First, the second half of my return from Orlando story.  To make a long story short, I am learning that spicy food of certain types do not sit well on Thursdays given Velcade.  I had some Mexican in the Orlando airport and spent the first hour of the flight uncomfortable, the second hour very uncomfortable, and the next 15 minutes throwing up in the toilet at the back of the plane.  After which I felt considerably better.

Things are going well.  I am noticing that constipation requires earlier action.  My cadence was one senna pill on Wednesday evenings and maybe on on Thursday mornings.  I have found now that Tuesday night, Wednesday morning and Wednesday night are required.  May take one more tonight.  I'm not sure if it gets worse as I take more Revlimid during a given cycle but I have five more pills to go on this one.
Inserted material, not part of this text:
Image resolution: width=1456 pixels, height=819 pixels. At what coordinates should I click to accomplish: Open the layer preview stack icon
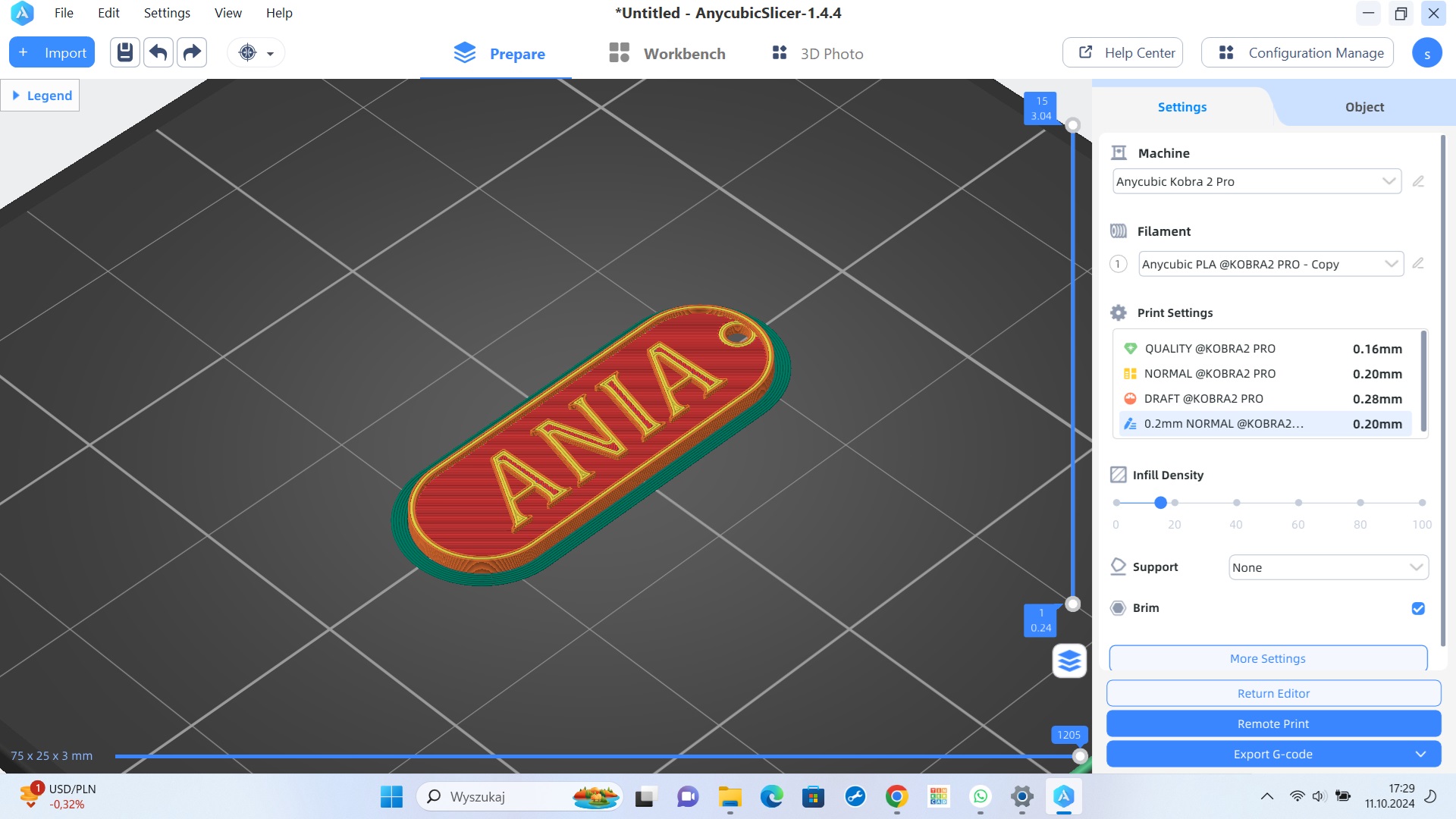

Otherwise things are good!

Now here is a chance for you lurking homeopaths (those that I haven't scared away by my complete embrace of deadly chemicals) to chime in.  I didn't lose and regain my tastebuds two separate times to never enjoy wine again.  In fact I enjoy it quite a bit.  Plus my liver is lightly taxed by my lipitor.  There are four liver markers -- two are always fine, one is usually fine, and the fourth is consistently a little high.  I have been taking liver.52 which I get from Amazon and that brought the third marker well into the normal range, but the fourth marker -- ALT which is the short-term enzymatic response to lipitor and alcohol, is still around 100 when it should be more like 70.  These are not catastrophic numbers and BB as well as my local oncologist GD say everything is fine (BB's one comment in dictation to my file last year was that "patient probably needs to drink more").  But just for kicks I bought some Milk Thistle which I've been told is good at helping out the ol' liver.
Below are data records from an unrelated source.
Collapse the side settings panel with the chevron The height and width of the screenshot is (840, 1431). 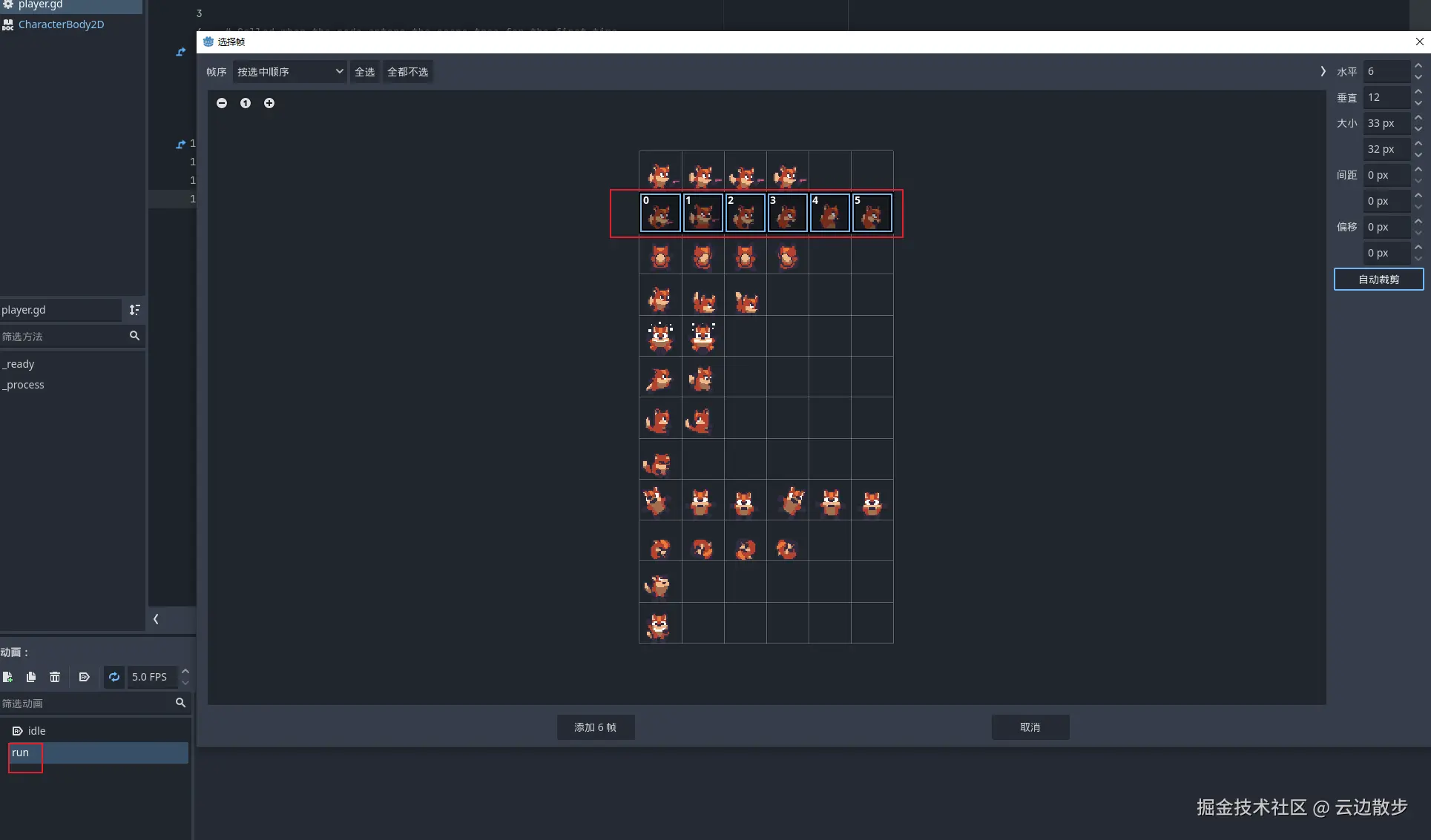tap(1323, 71)
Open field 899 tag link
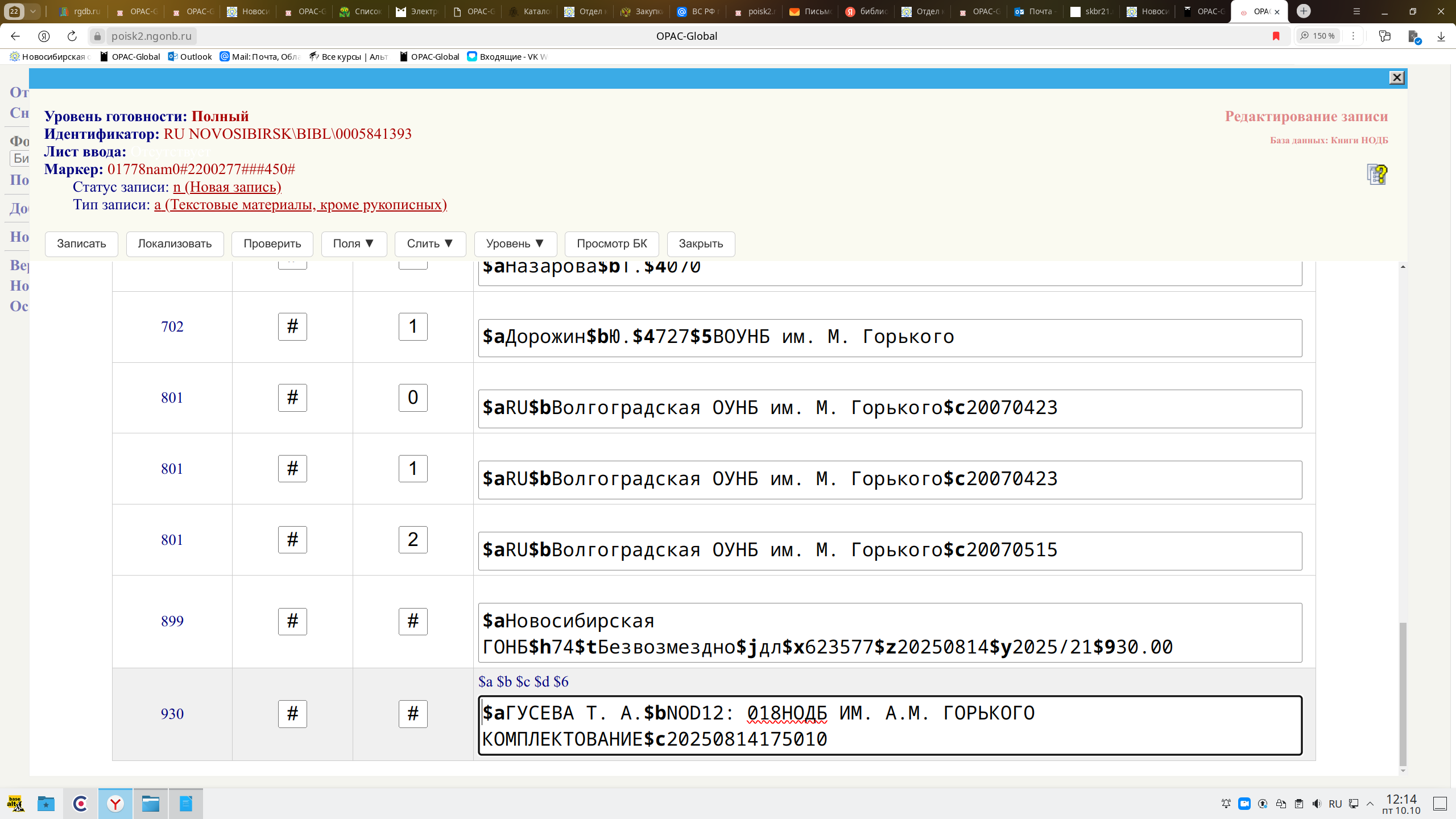This screenshot has width=1456, height=819. [172, 621]
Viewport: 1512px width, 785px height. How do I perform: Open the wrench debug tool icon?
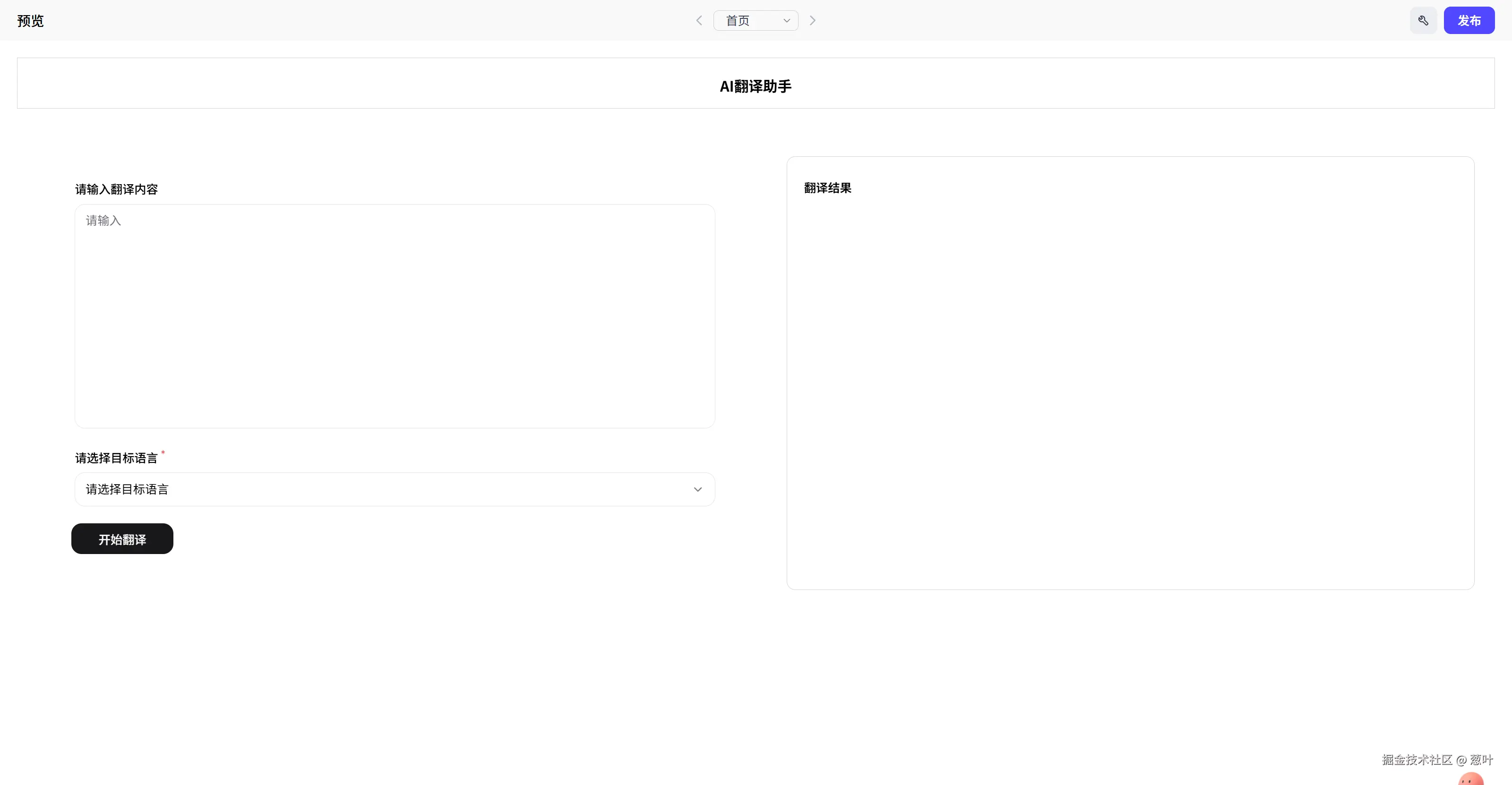coord(1423,20)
Well I took this for about three weeks and I noticed what I thought was bone pain in the lower right ribs -- which scared me at first because that's where one of my lesions was.  But it's actually a more dull pain and it's the liver!  So needless to say, I'm stopping the Milk Thistle.  I will look and see what's going on with the blood chemistry.  If it brought down the ALT I may continue with it on a smaller dose (I had been using the "management" dose of 8 capsules a day versus the "maintenance" dose of half that). 
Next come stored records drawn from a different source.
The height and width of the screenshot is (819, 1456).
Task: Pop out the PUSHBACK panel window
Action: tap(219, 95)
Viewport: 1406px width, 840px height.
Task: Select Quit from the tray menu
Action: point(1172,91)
Not the most exciting news, but it had been a while since my last post, so...


  1. Hi Nick,
    Just a little concerned here and I certainly do not wish to speak 'out of turn' and what do I know anyway, but regarding 'Milk Thistle' and liver.52, do you have any concerns about taking these extra supplements while on Velcade? Do you run it by your Meds team first?
    H was on Velcade as you know, we were given strict instructions not to add any supplements. I think green tea was also on the list to avoid. Velcade has not work for H but we did follow all given advice. Still we did adopted from day-one of diagnosis, the min two and a half litres of water daily as his kidneys were so badly involved and this has certainly up to now, saved them and the need for Dialysis. Now in between Chemo, he has a very occasional Guiness and blood counts are a tad better.
    I know a lot of this is trial and error but with the greatest of respect please be careful with any supplements and Velcade.
    All very best wishes.

  2. Thank you so much for your concern and kindness, Susie! I was aware of the green tea conflict but you are right, any supplements need to be done with caution. I will make sure to mention it to my doctors!

    I think of you and Hamada daily and wish you all the best. I hope the days are few before H's next Guinness and perhaps one day we'll toast our good health together over one!



  3. Nick -- This is not the first time I've heard of Milk Thistle causing some issues and while I support homeopathy, clearly the power of certain elements in combination with the chemicals can be scary. I do wish the naturopathic folks would be better received by the straight-line docs as I think they each have valuable information to offer. Perhaps in time this will occur. Meanwhile I also have to encourage anyone who has taken the traditional medical route to be cautious about including even something as presumably innocuous as 'green' tea which has proven to be a negative for those on Velcade.
    Some of your newer readers might want to go to Margaret's Corner where she has some wonderful research to read on supplements.
    All that being said, I wonder about those with MM taking Boiron's "Oscillo" when symptoms of a cold or flu present themselves? I have used it quite successfully during flu season and mitigated my having full-blown flu... but I don't have immune issues. It is supposed to give the immune system a boost to help fight the flu... not that I'm suggesting experimentation, only wondering it if has ever been used?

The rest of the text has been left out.